A few months ago my management team and I were discussing converting one our our talented interns into a full-time employee. As a small business, we don’t take this lightly at Riser. Our objective is to hire people who will be with us for a long time in a mutually beneficial relationship. As such, I did a little soul searching to determine our hiring strategy and landed on this analysis when considering adding a member to our team.
1. Does the candidate want to work at OUR company?
We are searching for people who love OUR company…not just looking for a job at ANY ol’ company. In most interviews we come right out and ask, “Why do you want to work at Riser?” It is shocking some of the answers we receive, “I need a job.” “Oh, is that the name of this company?” “I’ve been out of work for a while and I’m applying all over.” These are not the types of answers that land candidates jobs. We want to hear things about our business that caught their eye. We want to know that they did some research. We want people who want to work at OUR company. That is priority number one when we look for a new team member.
2. Does the candidate fit our culture?
We have a team of humble, service-minded, ambitious, non-dramatic, creative, smart, friendly, teachable, driven, funny, and quirky people. We assess, by their answers, whether the candidate will fit in with our team.

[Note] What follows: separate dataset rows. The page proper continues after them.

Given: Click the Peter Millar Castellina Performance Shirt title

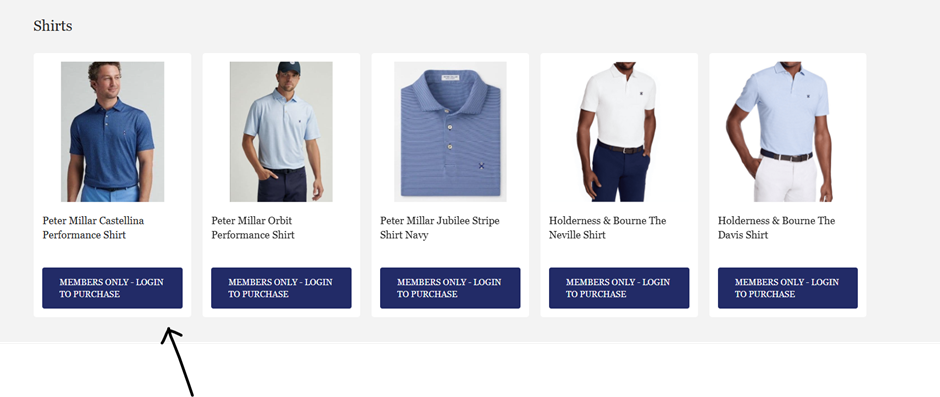Looking at the screenshot, I should (93, 228).
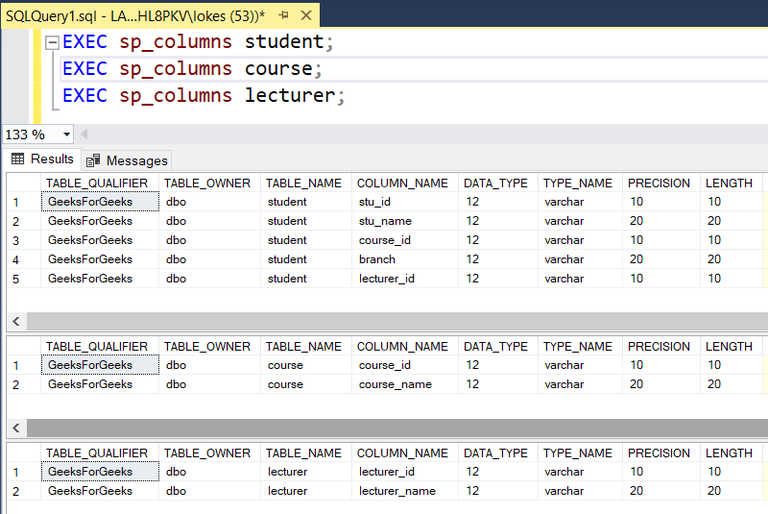Viewport: 768px width, 514px height.
Task: Select row 3 header in student grid
Action: coord(16,241)

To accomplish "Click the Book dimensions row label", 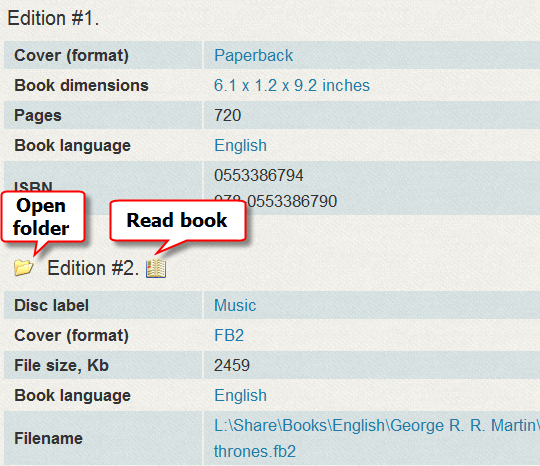I will pyautogui.click(x=81, y=85).
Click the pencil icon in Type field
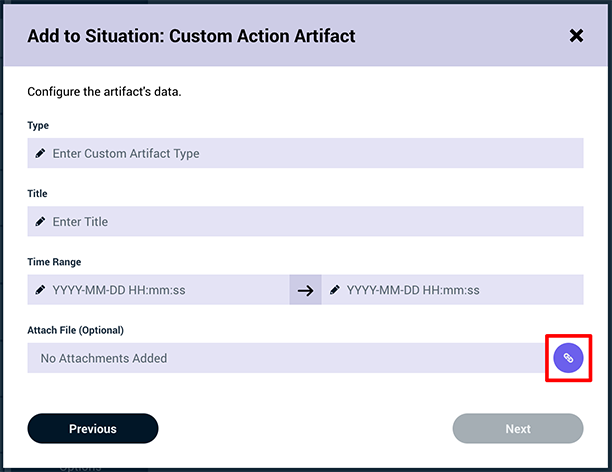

Frankly, we just spend way too much time together to not like each other.
3. Is the candidate reliable?
Were they on time to the interview? Have they ever been fired from a previous job? Do they show evidence of being trustworthy and dependable? We dig into past work experience and look for any red flags that might show signs of them being unreliable.
4. Does the candidate have potential?
Very few candidates come into our company ready to hit the ground running. Our agency is unique in its client list and services. Rarely do we find a candidate who has been doing the type of cutting edge work that our clients (like Google, Disney, and National Geographic) push us to create. As a result, we have become talented in hiring based on potential. We look for a skill set foundation that we can build upon. We look for problem solving skills. We try to assess whether the candidate has the potential and desire to grow into what we need them to become.
5. Is the candidate ready to hit the ground running?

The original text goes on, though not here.